Пройдет десятилетие перед тем, как Оттон снова поведет свою армию назад в Италию и отстоит право на владение Империей. Он сделал это в 961 году, для спасения Папы. Тот находился в осаде, организованной их общими итальянским врагами, включая нескольких участников восстания герцогов против Оттона в Германии. Жизнь Папы Иоанна XII была спасена, и благодарный понтифик через год короновал Оттона, который стал императором Священной Римской Империи. Эта коронация давала Оттону неоспоримое право на земли франкского среднего королевства (Бургундию и Италию, к которым добавилась и Лотарингия). Поэтому стратегическая цель итальянской кампании оказалась в пределах досягаемости — а именно, спокойствие на германском западном фронте. Заключение мира, в свою очередь, сделало Оттона хозяином восточной части Германского королевства, правление которым никто не оспаривал. Вернувшись домой с императорской короной, он никогда больше не ходил с армией в Италию{116}.

Война с церковью: салическая династия

В 1024 году новый род салических франков стала преемником сильной саксонской династии{117}. К тому времени графы, высшее духовенство и члены королевской семьи, составлявшие саксонскую бюрократию, служили самим себе, очень напоминая происходившее в последние десятилетия правления Каролингов. Надеясь создать более надежную администрацию, короли из салических франков обратились к неблагородному, недуховному классу слуг — ministeriales (министериалам). Эти дисциплинированные и способные люди не имели ни земли, ни власти — и теперь получали и то, и другое на срок жизни. Но все это не переходило по наследству. Условия их пребывания в должности и временного владения примерно соответствовали вассальным, однако без личной свободы и контрактных обязательств по вассалитету. Этот недостаток, в конце концов, испортил салический эксперимент{118}.

Проект также не добавил любви к новой династии среди тех, кого сменили министериалы. Особенно много терял один класс отодвинутых королевских бюрократов — высшее христианское духовенство. При королях Генрихе III и Генрихе IV королевские земли, которые стали фактически владениями церкви, забрали назад и передали министериалам. Поскольку церковь все еще не забыла недовольство столетней давности из-за узурпации земель ранними франками (она считала эти земли своими собственными), взятие земель салическими франками стало солью на старые раны{119}.

Другие свободные группы также сопротивлялись новому салическому подходу: свободные крестьяне, аристократы, являвшиеся владельцами небольших поместий, и, в наибольшей степени, князья, которым принадлежало германское будущее. В начале одиннадцатого века князья решили, что не позволят королю и новому классу его слуг строить нацию за их счет. Для этой цели они мудро объединили силы с церковью — стали независимыми защитниками, то есть основателями и покровителями сотен новых монастырей с землями{120}. Эти совместно создаваемые владения официально принадлежали церкви и, как таковые, находились вне досягаемости короля. Путем этого оппортунистического альянса князья и Папа увеличили свои владения и власть с неприкосновенностью. К середине четырнадцатого века они положили конец королевским усилиям по объединению нации.

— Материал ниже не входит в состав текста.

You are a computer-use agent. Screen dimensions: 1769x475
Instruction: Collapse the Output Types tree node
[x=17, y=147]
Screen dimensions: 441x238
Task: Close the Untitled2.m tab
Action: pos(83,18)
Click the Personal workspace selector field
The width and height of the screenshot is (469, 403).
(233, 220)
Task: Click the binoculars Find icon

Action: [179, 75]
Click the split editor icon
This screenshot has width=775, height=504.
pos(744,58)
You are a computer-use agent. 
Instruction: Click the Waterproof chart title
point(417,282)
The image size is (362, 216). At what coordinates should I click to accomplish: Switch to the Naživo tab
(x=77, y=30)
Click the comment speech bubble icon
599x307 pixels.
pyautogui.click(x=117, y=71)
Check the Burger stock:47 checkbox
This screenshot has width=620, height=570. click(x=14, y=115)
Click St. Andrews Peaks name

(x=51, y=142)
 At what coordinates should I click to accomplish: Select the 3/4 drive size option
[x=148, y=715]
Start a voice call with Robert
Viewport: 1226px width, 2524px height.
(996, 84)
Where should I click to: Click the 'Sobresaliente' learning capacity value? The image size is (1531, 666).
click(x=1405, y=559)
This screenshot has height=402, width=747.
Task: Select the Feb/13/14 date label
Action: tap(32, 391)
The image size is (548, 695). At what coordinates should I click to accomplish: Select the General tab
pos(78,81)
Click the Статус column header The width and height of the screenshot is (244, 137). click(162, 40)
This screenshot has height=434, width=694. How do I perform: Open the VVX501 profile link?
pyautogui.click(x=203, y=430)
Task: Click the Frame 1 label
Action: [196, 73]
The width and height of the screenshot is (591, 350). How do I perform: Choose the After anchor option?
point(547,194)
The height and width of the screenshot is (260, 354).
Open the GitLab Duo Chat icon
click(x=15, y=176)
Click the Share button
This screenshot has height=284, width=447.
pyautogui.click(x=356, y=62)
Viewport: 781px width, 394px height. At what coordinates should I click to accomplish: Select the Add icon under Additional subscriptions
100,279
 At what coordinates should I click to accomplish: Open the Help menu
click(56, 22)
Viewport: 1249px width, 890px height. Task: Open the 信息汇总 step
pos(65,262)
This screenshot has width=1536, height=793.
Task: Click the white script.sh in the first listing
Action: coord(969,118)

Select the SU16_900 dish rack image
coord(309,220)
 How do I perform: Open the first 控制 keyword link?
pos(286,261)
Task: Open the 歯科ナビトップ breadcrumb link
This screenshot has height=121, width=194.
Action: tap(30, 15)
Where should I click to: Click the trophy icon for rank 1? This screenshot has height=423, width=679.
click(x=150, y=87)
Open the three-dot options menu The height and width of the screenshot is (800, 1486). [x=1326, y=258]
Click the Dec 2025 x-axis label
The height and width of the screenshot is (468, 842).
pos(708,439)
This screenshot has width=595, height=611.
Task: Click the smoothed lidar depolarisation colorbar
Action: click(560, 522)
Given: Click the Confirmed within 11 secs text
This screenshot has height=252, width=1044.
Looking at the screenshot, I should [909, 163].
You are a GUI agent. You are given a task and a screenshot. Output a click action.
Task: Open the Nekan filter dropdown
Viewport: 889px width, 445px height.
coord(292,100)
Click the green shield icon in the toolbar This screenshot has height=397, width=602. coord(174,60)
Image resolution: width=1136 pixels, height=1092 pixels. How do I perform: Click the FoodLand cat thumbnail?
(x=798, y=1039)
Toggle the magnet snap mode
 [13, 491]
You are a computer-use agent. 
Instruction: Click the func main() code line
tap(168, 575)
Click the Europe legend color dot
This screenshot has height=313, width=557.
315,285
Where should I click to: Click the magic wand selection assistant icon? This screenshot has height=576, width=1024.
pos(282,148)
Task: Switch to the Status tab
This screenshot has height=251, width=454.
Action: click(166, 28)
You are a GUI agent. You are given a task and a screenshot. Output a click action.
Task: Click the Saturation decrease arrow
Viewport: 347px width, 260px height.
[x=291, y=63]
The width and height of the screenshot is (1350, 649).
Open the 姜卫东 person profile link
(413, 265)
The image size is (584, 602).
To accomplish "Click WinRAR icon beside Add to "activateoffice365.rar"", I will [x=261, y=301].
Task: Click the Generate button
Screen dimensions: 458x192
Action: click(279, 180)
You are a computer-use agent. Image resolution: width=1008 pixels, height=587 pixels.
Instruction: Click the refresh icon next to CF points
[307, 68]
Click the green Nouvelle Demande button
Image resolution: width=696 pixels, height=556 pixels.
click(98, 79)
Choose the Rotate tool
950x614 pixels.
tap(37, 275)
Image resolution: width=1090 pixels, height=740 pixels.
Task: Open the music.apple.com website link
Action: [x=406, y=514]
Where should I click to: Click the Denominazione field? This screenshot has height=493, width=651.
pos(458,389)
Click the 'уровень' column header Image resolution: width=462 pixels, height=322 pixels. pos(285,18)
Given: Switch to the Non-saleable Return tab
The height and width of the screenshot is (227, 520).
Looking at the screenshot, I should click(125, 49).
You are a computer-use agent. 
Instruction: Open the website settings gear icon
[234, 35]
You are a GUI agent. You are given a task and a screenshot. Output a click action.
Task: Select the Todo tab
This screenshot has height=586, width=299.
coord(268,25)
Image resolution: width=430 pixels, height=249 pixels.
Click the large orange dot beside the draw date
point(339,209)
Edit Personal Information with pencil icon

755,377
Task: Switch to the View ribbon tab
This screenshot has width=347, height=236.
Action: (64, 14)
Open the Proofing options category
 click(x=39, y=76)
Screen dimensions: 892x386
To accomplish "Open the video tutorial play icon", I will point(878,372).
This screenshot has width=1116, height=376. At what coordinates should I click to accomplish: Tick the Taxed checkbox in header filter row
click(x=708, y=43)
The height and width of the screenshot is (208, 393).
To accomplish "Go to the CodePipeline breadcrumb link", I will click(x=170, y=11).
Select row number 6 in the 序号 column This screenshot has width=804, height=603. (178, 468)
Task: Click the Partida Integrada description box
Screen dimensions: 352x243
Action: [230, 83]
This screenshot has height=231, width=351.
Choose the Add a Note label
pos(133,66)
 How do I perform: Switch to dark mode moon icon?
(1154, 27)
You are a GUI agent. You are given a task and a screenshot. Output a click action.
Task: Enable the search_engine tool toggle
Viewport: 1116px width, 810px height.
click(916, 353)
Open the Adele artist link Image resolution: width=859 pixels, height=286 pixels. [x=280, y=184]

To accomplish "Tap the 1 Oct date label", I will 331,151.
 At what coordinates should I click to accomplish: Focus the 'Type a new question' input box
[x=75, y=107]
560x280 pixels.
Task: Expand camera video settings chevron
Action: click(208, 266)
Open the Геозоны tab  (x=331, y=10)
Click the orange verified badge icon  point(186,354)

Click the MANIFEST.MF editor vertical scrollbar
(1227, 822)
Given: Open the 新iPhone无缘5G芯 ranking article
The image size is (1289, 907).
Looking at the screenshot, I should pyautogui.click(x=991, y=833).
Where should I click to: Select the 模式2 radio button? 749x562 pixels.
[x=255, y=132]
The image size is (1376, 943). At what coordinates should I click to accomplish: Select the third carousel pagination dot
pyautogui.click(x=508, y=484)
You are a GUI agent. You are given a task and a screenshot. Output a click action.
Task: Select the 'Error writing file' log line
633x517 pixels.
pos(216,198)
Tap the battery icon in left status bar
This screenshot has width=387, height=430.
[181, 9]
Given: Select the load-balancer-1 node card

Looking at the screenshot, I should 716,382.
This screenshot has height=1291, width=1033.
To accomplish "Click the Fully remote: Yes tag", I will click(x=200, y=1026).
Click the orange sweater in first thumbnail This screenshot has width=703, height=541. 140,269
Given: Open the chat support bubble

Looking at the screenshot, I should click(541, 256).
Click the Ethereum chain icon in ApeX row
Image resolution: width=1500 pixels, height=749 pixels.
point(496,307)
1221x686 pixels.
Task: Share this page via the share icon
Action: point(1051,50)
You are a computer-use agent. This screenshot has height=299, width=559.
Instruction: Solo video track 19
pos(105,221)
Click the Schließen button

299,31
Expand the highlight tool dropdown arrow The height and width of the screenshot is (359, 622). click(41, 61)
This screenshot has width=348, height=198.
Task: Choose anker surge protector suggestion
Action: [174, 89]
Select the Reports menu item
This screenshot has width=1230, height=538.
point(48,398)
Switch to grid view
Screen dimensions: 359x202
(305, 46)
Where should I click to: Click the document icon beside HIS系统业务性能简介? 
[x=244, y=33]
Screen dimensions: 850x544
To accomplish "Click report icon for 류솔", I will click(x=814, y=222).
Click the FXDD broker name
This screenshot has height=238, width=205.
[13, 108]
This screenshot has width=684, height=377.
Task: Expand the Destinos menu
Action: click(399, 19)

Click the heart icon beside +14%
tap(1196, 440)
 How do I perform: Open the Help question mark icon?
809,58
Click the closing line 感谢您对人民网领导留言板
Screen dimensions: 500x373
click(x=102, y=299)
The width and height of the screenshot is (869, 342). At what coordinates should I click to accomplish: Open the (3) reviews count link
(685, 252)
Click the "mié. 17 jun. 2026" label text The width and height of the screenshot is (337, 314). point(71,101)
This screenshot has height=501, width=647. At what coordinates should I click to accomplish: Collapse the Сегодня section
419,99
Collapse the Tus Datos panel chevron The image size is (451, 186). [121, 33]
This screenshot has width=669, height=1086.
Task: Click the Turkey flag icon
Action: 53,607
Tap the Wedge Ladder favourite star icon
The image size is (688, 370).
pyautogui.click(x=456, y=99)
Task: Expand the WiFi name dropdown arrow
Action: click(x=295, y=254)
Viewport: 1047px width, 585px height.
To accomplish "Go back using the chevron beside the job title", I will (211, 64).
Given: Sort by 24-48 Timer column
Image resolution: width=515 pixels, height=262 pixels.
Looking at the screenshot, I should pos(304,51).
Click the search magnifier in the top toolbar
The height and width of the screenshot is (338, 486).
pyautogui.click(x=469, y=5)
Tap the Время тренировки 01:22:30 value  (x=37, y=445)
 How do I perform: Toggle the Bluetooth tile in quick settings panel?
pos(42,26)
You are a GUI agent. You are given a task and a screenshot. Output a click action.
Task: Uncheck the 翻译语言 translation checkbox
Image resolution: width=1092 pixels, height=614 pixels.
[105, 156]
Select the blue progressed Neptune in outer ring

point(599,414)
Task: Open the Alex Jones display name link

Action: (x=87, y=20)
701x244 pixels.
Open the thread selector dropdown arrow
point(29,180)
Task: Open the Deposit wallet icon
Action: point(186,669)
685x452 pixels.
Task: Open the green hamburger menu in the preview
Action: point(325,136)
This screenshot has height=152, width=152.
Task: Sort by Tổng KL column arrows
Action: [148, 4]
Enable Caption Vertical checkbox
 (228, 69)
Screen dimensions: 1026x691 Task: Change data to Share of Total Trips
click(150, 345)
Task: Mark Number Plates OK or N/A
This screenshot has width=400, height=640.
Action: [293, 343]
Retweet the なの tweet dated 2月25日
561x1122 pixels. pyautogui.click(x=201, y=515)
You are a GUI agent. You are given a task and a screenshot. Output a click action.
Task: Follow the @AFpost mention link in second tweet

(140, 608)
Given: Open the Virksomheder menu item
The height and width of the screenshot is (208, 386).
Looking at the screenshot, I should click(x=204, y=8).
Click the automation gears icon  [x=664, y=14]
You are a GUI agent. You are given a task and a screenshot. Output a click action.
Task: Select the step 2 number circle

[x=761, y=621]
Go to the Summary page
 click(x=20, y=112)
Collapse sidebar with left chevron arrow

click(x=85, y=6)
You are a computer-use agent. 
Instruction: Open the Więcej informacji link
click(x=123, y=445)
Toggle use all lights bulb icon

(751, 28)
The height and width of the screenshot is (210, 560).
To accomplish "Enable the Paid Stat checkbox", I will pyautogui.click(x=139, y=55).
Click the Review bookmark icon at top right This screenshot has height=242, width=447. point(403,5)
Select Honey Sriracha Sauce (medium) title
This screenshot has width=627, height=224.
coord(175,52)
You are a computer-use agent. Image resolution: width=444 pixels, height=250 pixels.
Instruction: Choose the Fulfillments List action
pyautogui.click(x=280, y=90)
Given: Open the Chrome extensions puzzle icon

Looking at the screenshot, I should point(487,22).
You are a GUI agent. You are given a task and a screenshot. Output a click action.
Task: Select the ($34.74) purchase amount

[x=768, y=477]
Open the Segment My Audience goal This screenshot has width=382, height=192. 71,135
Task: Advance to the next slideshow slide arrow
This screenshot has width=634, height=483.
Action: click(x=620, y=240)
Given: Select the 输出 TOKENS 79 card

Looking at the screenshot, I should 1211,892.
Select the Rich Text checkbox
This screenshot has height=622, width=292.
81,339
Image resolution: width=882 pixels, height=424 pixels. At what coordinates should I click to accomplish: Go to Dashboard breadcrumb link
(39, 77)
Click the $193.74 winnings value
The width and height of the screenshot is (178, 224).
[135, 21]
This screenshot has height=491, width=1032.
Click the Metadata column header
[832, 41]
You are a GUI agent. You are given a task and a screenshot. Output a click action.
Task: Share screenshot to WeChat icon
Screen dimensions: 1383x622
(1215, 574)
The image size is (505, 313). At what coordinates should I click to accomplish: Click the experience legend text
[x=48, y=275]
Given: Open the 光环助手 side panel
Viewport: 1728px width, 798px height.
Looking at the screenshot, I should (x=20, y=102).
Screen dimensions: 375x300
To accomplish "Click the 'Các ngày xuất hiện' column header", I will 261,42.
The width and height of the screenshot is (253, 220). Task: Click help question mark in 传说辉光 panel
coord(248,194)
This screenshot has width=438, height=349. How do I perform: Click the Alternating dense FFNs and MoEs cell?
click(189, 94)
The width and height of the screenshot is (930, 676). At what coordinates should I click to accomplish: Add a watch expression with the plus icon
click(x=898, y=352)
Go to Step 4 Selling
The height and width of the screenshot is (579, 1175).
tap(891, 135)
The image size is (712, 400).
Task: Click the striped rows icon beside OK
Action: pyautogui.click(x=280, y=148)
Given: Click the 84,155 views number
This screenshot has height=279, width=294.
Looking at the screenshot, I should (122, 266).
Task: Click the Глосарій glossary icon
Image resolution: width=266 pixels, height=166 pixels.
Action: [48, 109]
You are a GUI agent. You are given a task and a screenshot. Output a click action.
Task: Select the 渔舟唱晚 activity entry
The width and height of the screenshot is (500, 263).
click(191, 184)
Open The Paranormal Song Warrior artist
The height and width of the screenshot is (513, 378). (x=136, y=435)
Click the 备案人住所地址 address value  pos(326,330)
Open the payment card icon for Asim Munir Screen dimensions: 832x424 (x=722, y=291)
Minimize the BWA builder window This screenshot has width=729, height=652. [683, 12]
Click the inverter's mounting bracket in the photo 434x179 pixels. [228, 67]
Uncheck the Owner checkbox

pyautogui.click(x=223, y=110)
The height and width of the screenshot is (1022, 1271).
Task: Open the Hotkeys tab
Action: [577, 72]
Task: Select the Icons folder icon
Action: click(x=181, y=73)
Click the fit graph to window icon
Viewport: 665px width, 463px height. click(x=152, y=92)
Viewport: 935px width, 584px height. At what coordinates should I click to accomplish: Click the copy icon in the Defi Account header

Со времен Меровингов альянс короля и церкви хорошо служил обеим сторонам, принося новые земли и королевскую защиту церкви и обеспечивая короля компетентной и, как кажется, не составляющей конкуренции администрацией королевских владений. Однако в этом прагматичном сотрудничестве заключались опасности для обеих сторон. Вследствие папской коронации король получал духовный статус — теперь он также становился и духовным лицом, а не только королем (гех et sacerdos). И это могло стать искушением для греющегося в лучах славы и наслаждающегося собой короля: он мог посчитать себя равным Папе или даже превосходящим его. Вскоре король начинал относиться к епископатам и аббатствам, которым что-то даровал, как к департаментам государства, уменьшая их независимость.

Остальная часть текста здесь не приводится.